- Employment Talk
Are employers liable when an employee goes off on a frolic of his own?
21 May 2020
This is a welcome result for employers as it was made clear that an employer will not be liable when employees act solely to further their own agenda, rather than the interests of their employer, even if there is a connection to their employment.
In July 2013, Mr Skelton, an employee of Morrisons, was given a verbal warning for minor misconduct and developed a grudge against his employer. Later that year, Skelton was made responsible for sending payroll data for Morrisons’ workforce to its external auditor. Skelton did this, but he also made a copy of the data for his own personal use. In 2014, on the day Morrisons’ financial results were due to be announced, Skelton sent the data anonymously to three UK newspapers, purporting to be a concerned member of the public who had found the information online. Skelton went to great lengths to avoid detection when undertaking these actions, including disguising the identity of his computer as it connected to the internet and using a ‘burner phone’ and false email address in an attempt to frame a colleague for this data leak. The newspapers did not publish the information, and one alerted Morrisons, which acted immediately to remedy the breach. Skelton was subsequently arrested, prosecuted and imprisoned.
Data Protection Claims
Separately, affected employees brought proceedings against Morrisons on the basis of misuse of private information. It was alleged that Morrisons was both directly liable for the data breaches, and vicariously liable for Skelton’s acts. If the claims were successful, Morrisons would be exposed to damages claims from all of the approximately 100,000 individuals whose data had been disclosed.
What is Vicarious Liability?
An employer will be liable for the act of an employee if there is sufficient connection between the employee’s act and his employment such that it would be fair to hold the employer liable for that act (in addition to any personal liability of the employee). Vicarious liability is a form of “no-fault” or “strict” liability: the employer may still be held liable, even where it has committed no wrongdoing.

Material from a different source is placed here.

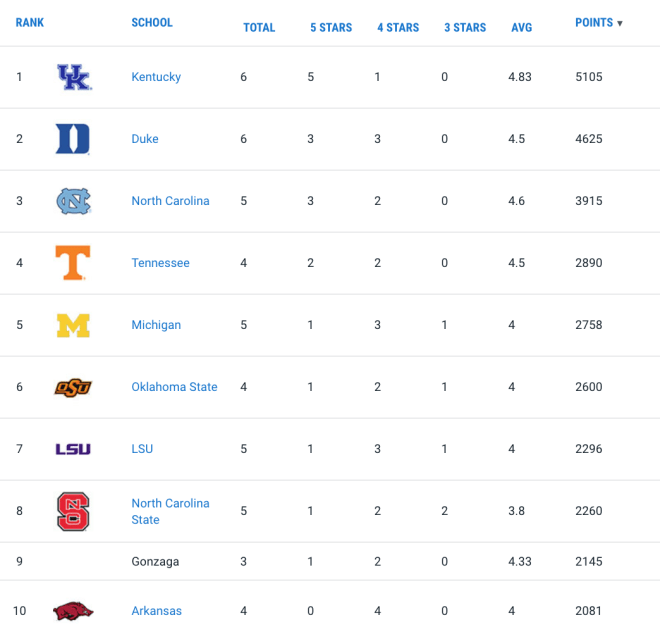Screen dimensions: 660x639
Task: Click the NC State red S logo
Action: pyautogui.click(x=73, y=511)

The legal test for vicarious liability is as follows:
- There must be a relationship that gives rise to vicarious liability (for example, employer and employee); and
- the act must be so closely connected with the employment that it would be just and reasonable to hold the employer liable.
Decisions of the High Court and the Court of Appeal
Direct liability was rejected by the High Court as Morrisons had neither caused nor contributed to Skelton’s data breach. However, the employees succeeded on the basis of vicarious liability because there was “sufficient connection between the position in which Skelton was employed and his wrongful conduct” (limb 2 above). Morrison appealed to the Court of Appeal but essentially it came to the same decision.

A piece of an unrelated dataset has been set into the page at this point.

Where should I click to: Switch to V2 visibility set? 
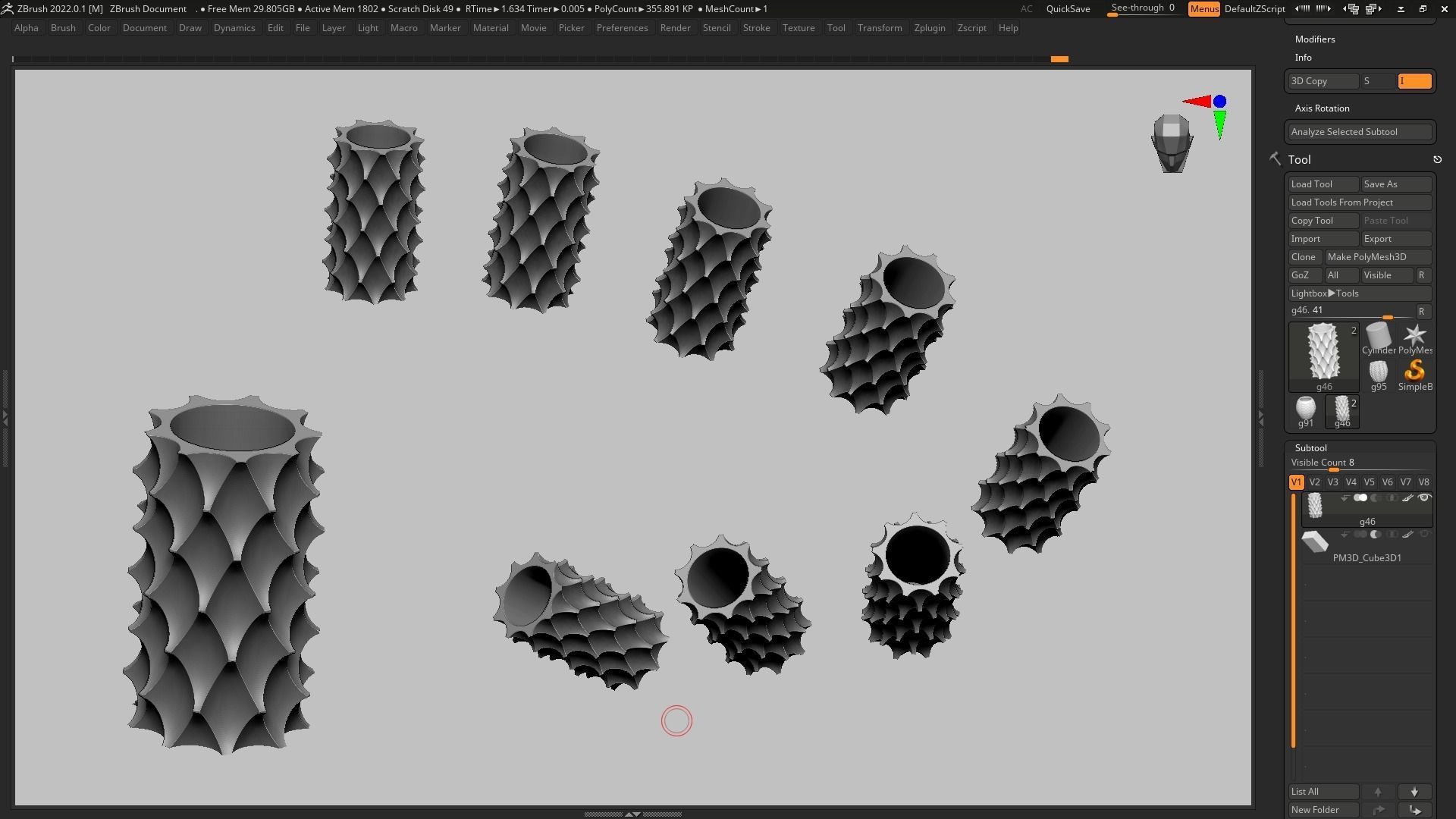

With so much at stake for Morrisons, the litigation journey continued to the Supreme Court, the highest court in England and Wales. The decision was reversed because the court found that Morrisons should not be held vicariously liable for Skelton’s acts as they were not sufficiently closely connected to his employment. Crucially, the court recognised that whilst Skelton was authorised to share the data with Morrisons’ external auditor, he was not authorised to share it with three newspapers and the act of doing so was not closely connected with his employment. The disclosure was made for purely personal reasons (a grudge against his employer) rather than to further the business of the employer. Importantly, the court held that the fact the employee had access to the data as a result of his job (and therefore his employment gave him the “opportunity to commit the wrongful act”) was not sufficient to make the employer vicariously liable.
The court reiterated that it is a long-established principle that an employer is not liable for the acts of an employee where the employee is acting to further his own personal agenda as opposed to that of the company.
Take-away for Employers
This judgement will no doubt be a relief for employers. It confirms that vicarious liability is unlikely to apply where an employee commits an act in furtherance of a personal vendetta. The difficulty is that it is not always easy to pin down the motive behind misconduct as this involves looking into the mind of an individual. There may be mixed motives or the evidence may not be convincing either way. Helpfully, in this fact matrix the steps taken by Skelton to cover his tracks and blame others was a clear indicator of his motives. In cases where the interests of the employee and the employer are less clearly at odds, the risk of vicarious liability will be significantly increased.
This case should also serve as a useful reminder for Data Protection Officers of the importance of acting quickly and effectively to remedy data breaches. Morrisons acted immediately to remove the leaked data from the internet and report the matter to the police, and it is estimated that they spent £2.26m dealing with the consequences of Skelton’s actions. The swiftness and scale of Morrisons’ actions were noted by the courts, and undoubtedly contributed to the finding that there was no direct liability.
For employers, therefore, the message is that returning to basics pays dividends. Remember:
- Data security is absolutely paramount.
- Have a proper crisis plan coupled with remediation.
- Don’t hesitate – it is essential to have immediate engagement with the ICO and affected individuals.